Lang Lang’s Brigade’s Gordon Sampson is modest about what has helped motivate him to devote so much of his time and effort to his community.
Having already been awarded with a rare CFA lifetime membership, Gordon was recognised with a prestigious Medal of the Order of Australia (OAM) at the recent Queen’s Birthday Honours.
Gordon’s impressive resume of giving back to the community spans more than 50 years. Along with his CFA service Gordon has been involved with the Rotary Club of Koo Wee Rup/Lang Lang, the Lang Lang Community Bank and the Lang Lang Pastoral, Agricultural and Historical Society just to name a few!
Gordon has lived in Lang Lang for all of his life and for much of it he has been a member of the Lang Lang Brigade for much of that time.
Gordon held the position of Captain for a remarkable 27 years, and says of the achievement:
“Well I must have been doing something right because they kept voting me back in.”
“I took it all in my stride.”
Gordon was also Brigade President for 20 years and Treasurer for 11 years and says being self-employed made being an active member of the Brigade easier.
“It meant that I could turn out to incidents during the day.”
With many years in CFA and having attended countless incidents under his belt there are a few that stand out for Gordon.
As a Deputy Group Officer Gordon was charged with leading a strike team to the New South Wales.
“There was a massive fire threatening the Bulga National Park near Lithgow, close to a coal mine.
It was vital that the fire didn’t entire the coal mine, as it would’ve been a pretty bad situation, similar what happened with Hazelwood recently.
“We managed to create a fire break and stopped it getting into the mine.”
“It was tedious at times, but we were successful in the end which was the main thing.”
Gordon was also involved in the Ash Wednesday fires, leading Lang Lang’s second strike team into the fire ground.
“I was responsible for leading a group of young people, for many of them it was their first experience on the fire ground.
“By the time we got there we were mostly doing blacking out. We ran two sessions from 5pm through to 5am the next day.
“There was a lot of blacking out and clean-up work to be done.”

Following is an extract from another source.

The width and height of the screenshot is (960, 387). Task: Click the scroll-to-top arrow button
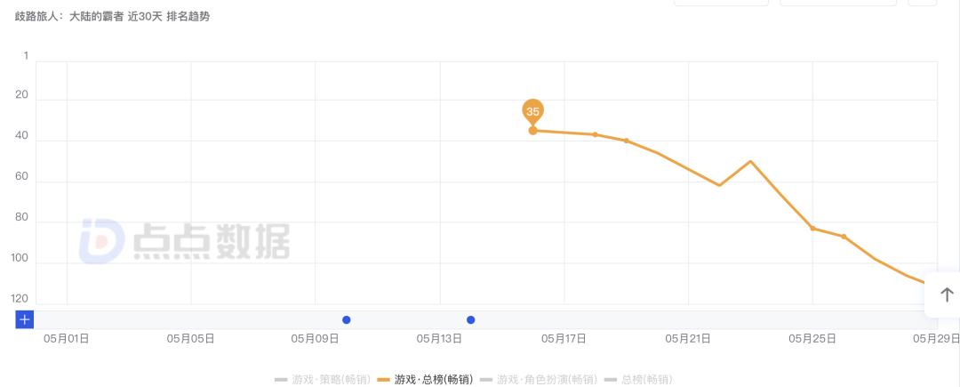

Another memorable incident that stands out for Gordon was the Channel 7 chopper crash in 1982.
“They had deviated to Lang Lang from covering another story.”
The chopper crashed while attempting to film a car accident in Lang Lang, unfortunately killing all five passengers on board.
When asked what his family think about him devoting so much of his life to others in the community Gordon says,
“They must’ve thought I did alright because they’re the ones that nominated me.”
Gordon’s wife and two sons nominated him for the award.